Negli ultimi anni la qualità dei film taiwanesi è migliorata e i titoli che vengono distribuiti a Hong Kong rappresentano una gamma molto più varia. Nella maggior parte dei casi si tratta di film che hanno riscosso grande successo a Taiwan prima di approdare a Hong Kong. Night Market Hero di Yeh Tien-Lun e You’re the Apple of My Eye di Gidden Ko sono stati i campioni di incasso del 2011 rispettivamente nella stagione del Capodanno cinese e in estate. Warriors of the Rainbow (Seediq Bale) di Wei Te-sheng è stato il film taiwanese a budget più elevato, mentre Starry Starry Night di Tom Lin, ispirato alle celeberrime immagini di Jimmy Liao, è stato anche il primo film del paese a uscire contemporaneamente a Taiwan, Hong Kong e in Cina. Il mercato di riferimento per i film si è spostato dalle famiglie alle giovani generazioni.
Sono usciti dieci film taiwanesi, ma solo You’re the Apple of My Eye ha incassato oltre sessanta milioni di dollari hongkonghesi, diventando il film cinese campione d’incassi dell’anno. Il film (la cui trama è tratta da un celebre romanzo scritto dal regista) è stato presentato al Summer Film Festival di Hong Kong e i biglietti sono andati esauriti in un’ora. Il distributore, la Twentieth Century Fox Distribution, ha posticipato a fine ottobre l’uscita del film, ma ha organizzato proiezioni in anteprima a numero chiuso durante i weekend, a partire da sei settimane prima della data di uscita. Alle anteprime l’affluenza è stata talmente elevata da convincere gli esercenti a programmare per il film un numero maggiore di proiezioni. La storia toccava sul vivo il pubblico più giovane, e il passaparola ha funzionato bene. Questo però non ha fatto del regista Gidden Ko un mostro del box office. The Killer Who Never Kill, basato su un suo romanzo e parzialmente finanziato dall’Hong Kong Film Development Fund, ha incassato meno dell'uno per cento di Apple.

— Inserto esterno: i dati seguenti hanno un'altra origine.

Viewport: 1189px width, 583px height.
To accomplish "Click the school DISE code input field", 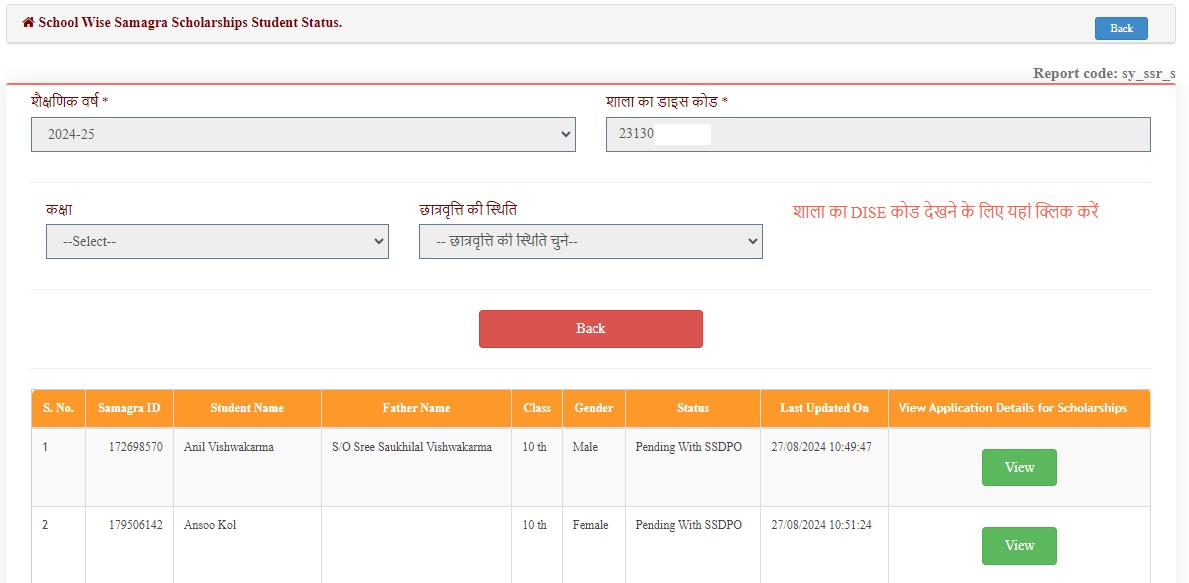I will tap(877, 134).
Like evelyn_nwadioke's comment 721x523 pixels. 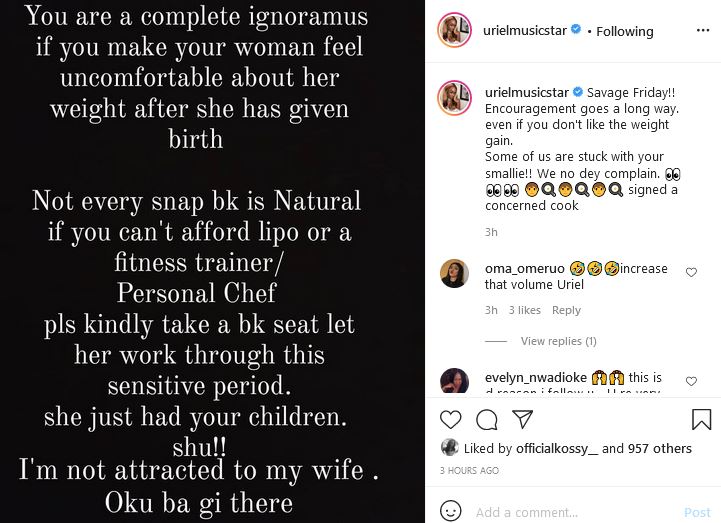691,380
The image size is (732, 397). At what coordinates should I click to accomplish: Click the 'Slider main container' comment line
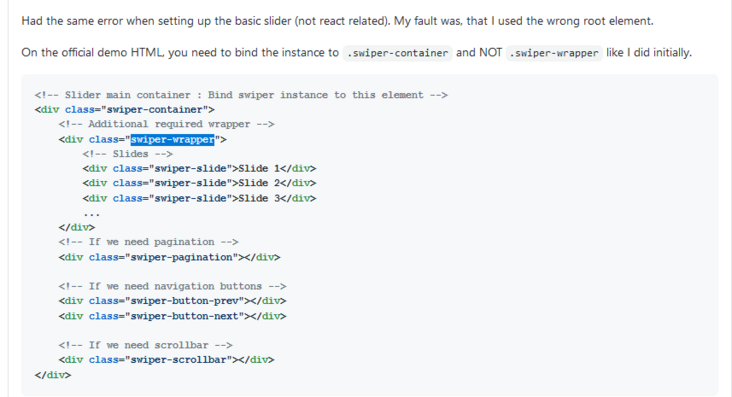(x=241, y=95)
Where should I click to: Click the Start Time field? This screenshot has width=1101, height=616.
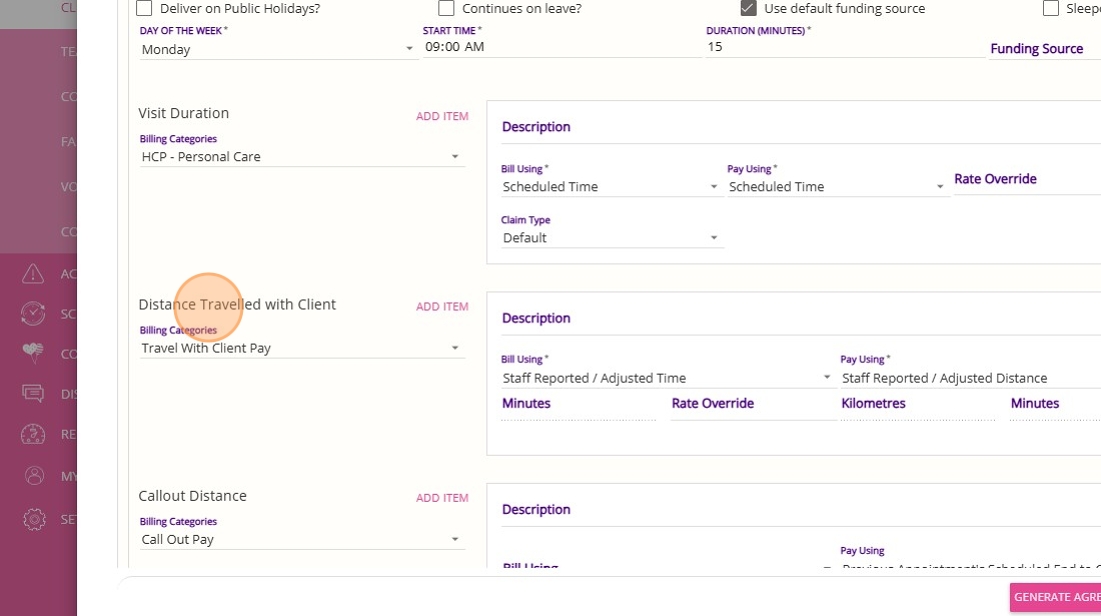[x=560, y=47]
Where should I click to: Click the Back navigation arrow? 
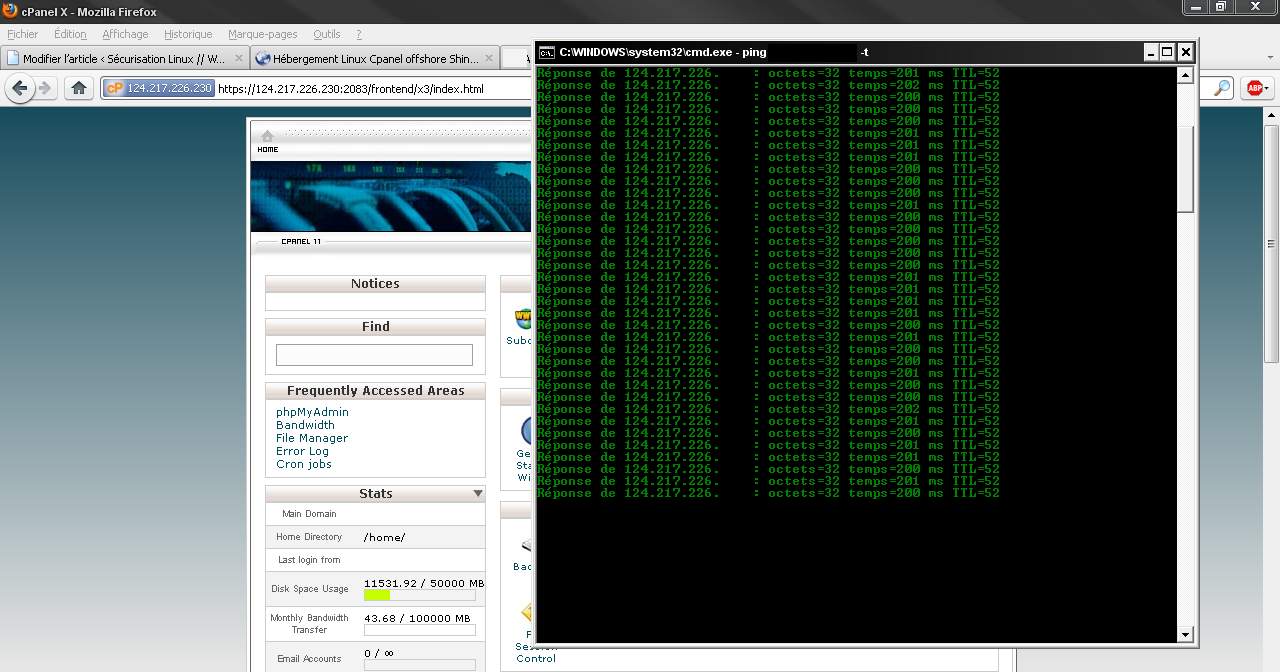20,87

Tra gli altri film taiwanesi usciti in sala a Hong Kong, Starry Starry Night è il titolo che ha incassato di più, con circa 4,2 milioni di dollari hongkonghesi. Nonostante il periodo di lancio promozionale sia stato breve, l'adattamento del libro di Jimmy Liao ha catturato l'attenzione del mercato di riferimento.

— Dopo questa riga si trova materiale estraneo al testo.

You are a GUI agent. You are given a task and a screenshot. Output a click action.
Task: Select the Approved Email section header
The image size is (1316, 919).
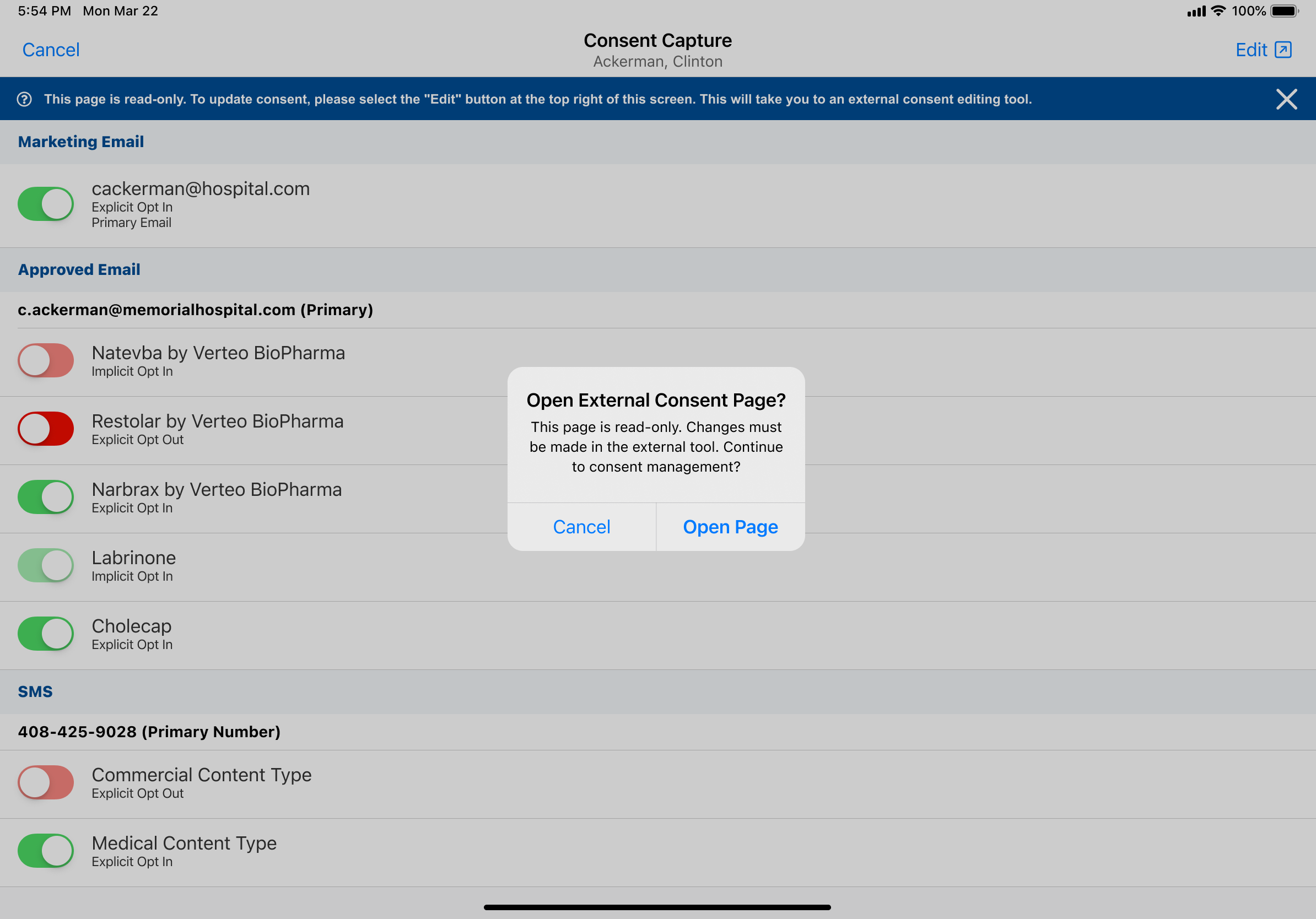tap(79, 269)
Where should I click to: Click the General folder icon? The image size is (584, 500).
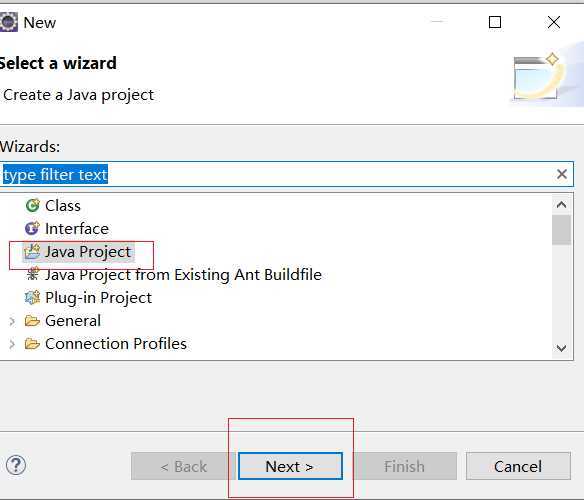click(x=32, y=321)
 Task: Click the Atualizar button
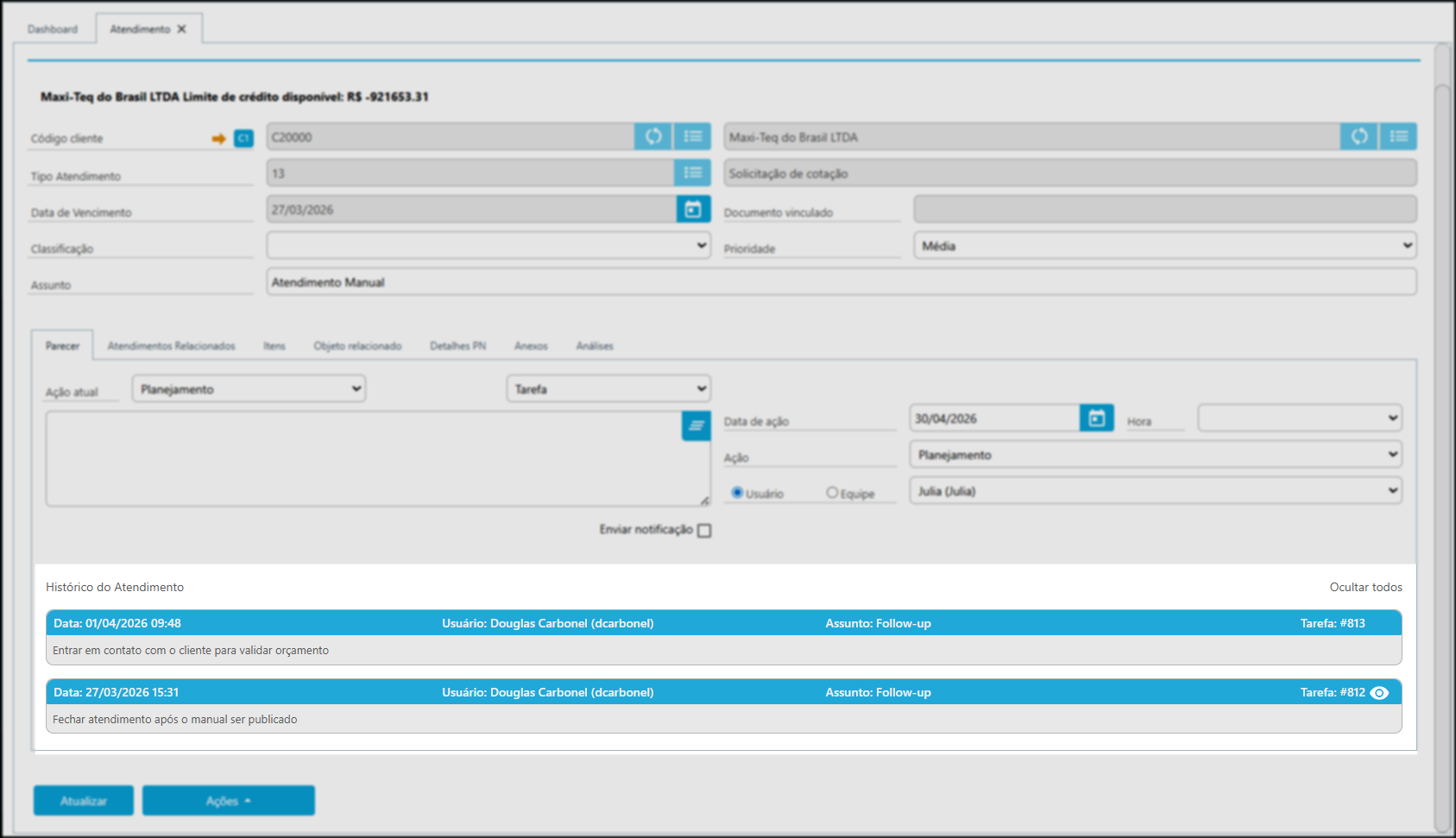pyautogui.click(x=84, y=801)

Altri film taiwanesi hanno avuto risultati deludenti. I due episodi del kolossal Seediq Bale hanno incassato rispettivamente soltanto 3 e 1,6 milioni di dollari hongkonghesi. Malgrado gli sforzi della Lighten Distribution, le tematiche trattate non erano di alcun interesse per il pubblico di Hong Kong. Alcuni film pensati per il mercato di Taiwan, presentati con un’attività promozionale molto limitata, hanno dato come risultato incassi bassissimi; ad esempio, Night Market Hero ha incassato solo 30.263 dollari hongkonghesi.
I film taiwanesi usciti a Hong Kong negli ultimi anni hanno offerto una vasta gamma di film realizzati da una generazione di cineasti più giovani; ma per avere successo devono essere interessanti per il pubblico hongkonghese. Senza un buon piano di marketing, probabilmente i film taiwanesi non riusciranno a fare breccia nelle sale cinematografiche di Hong Kong.